What to do
The answer is the full listing restated exactly, without any pictures.

:::::

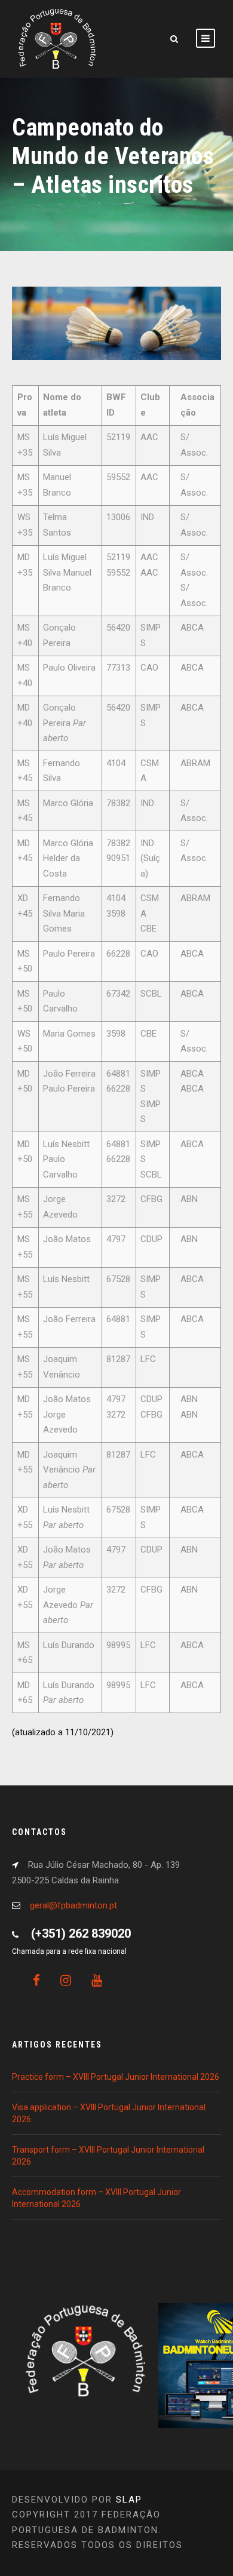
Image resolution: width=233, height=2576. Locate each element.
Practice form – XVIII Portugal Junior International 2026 (115, 2077)
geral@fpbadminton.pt (73, 1905)
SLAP (129, 2499)
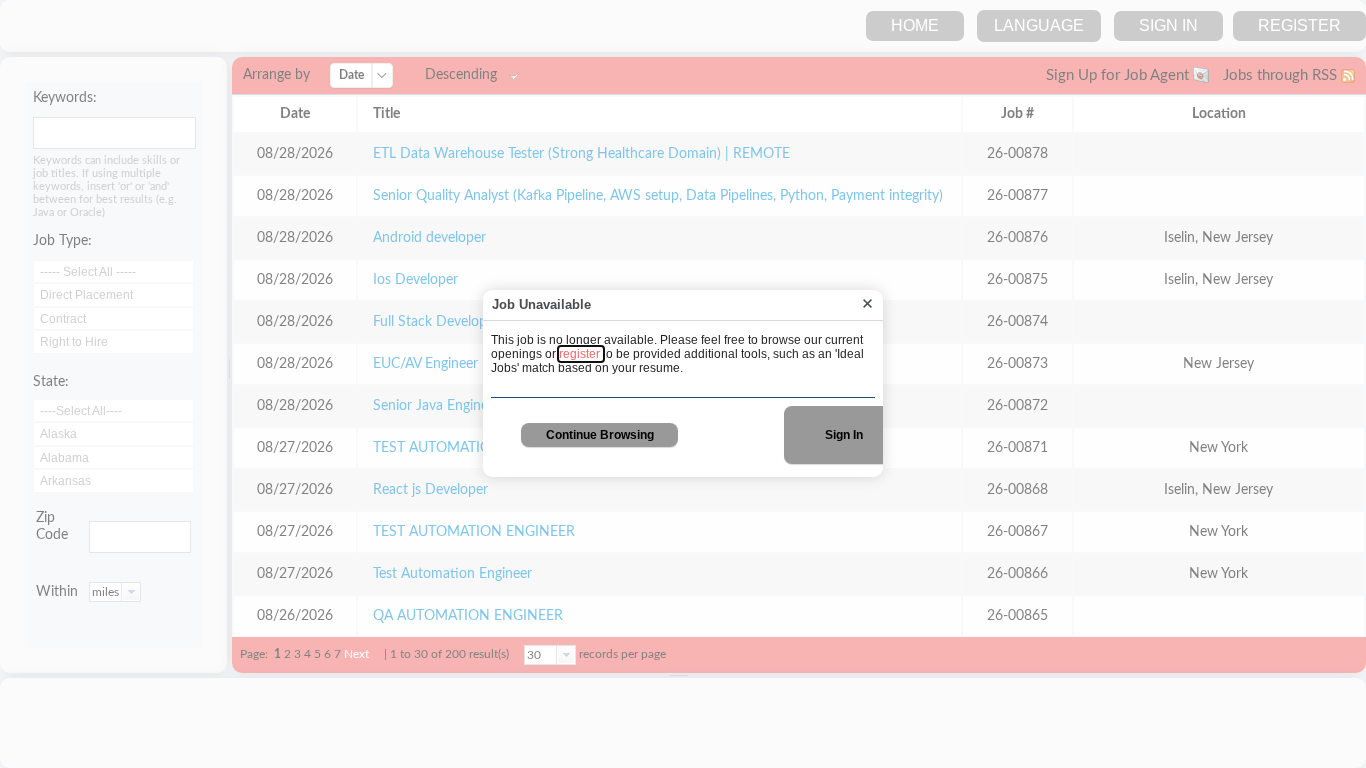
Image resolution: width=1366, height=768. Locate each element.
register (581, 354)
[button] (867, 304)
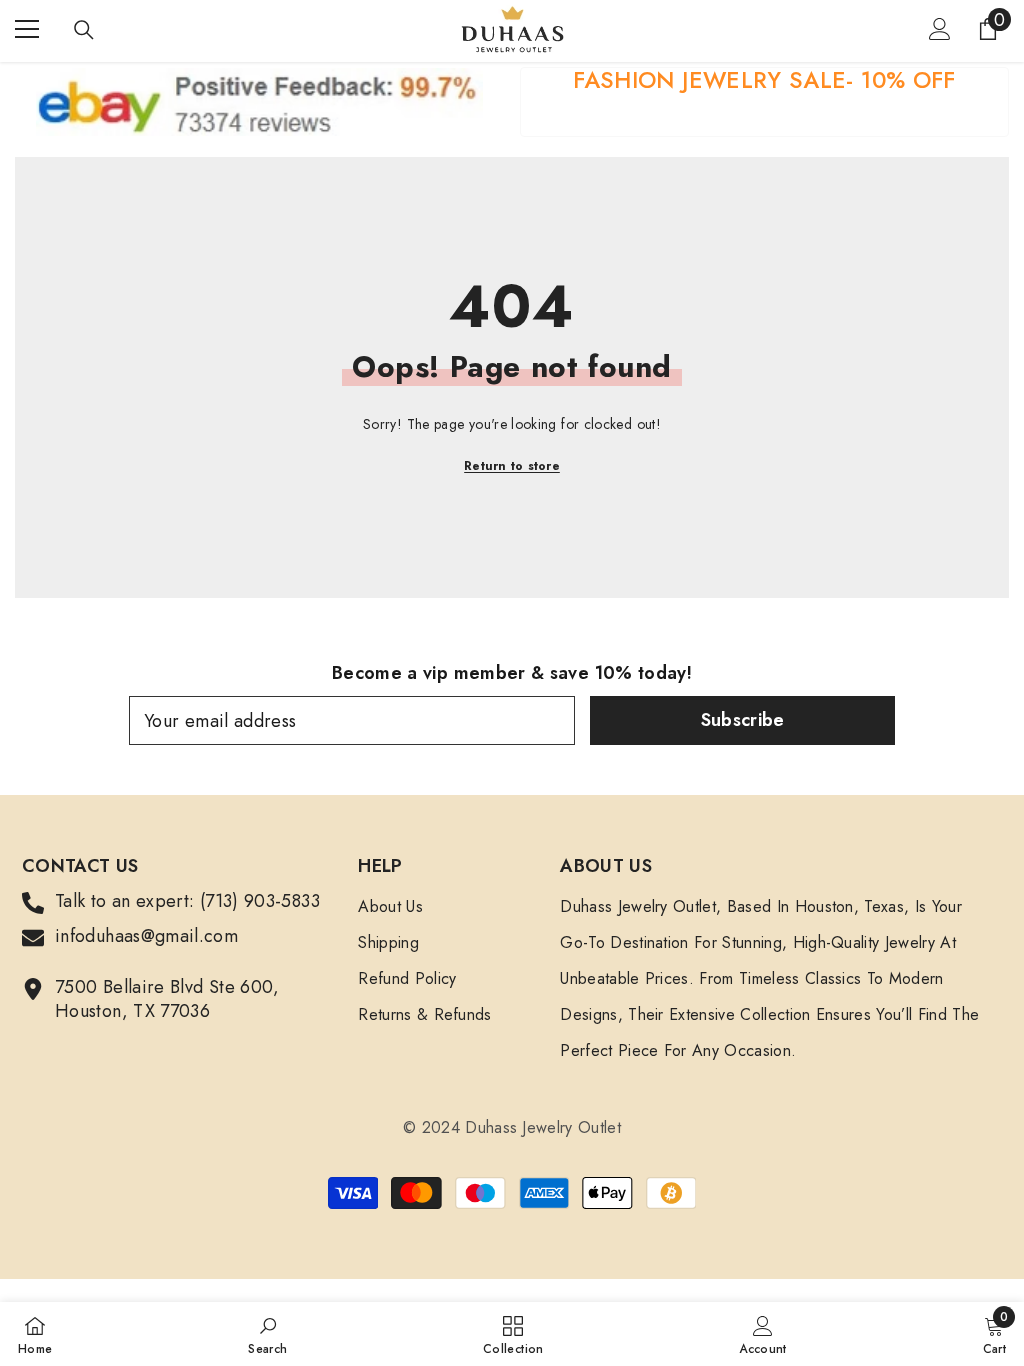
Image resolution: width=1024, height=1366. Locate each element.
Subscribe (743, 720)
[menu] (27, 29)
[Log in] (940, 29)
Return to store (512, 466)
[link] (764, 102)
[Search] (84, 30)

:::::

Exercise result
Image resolution: width=233, height=2576. Locate each element.
Practice form – XVIII Portugal Junior International 2026 (115, 2077)
geral@fpbadminton.pt (73, 1905)
SLAP (129, 2499)
Image resolution: width=1366, height=768. Locate each element.
register (581, 354)
[button] (867, 304)
Image resolution: width=1024, height=1366. Locate each element.
Subscribe (743, 720)
[menu] (27, 29)
[Log in] (940, 29)
Return to store (512, 466)
[link] (764, 102)
[Search] (84, 30)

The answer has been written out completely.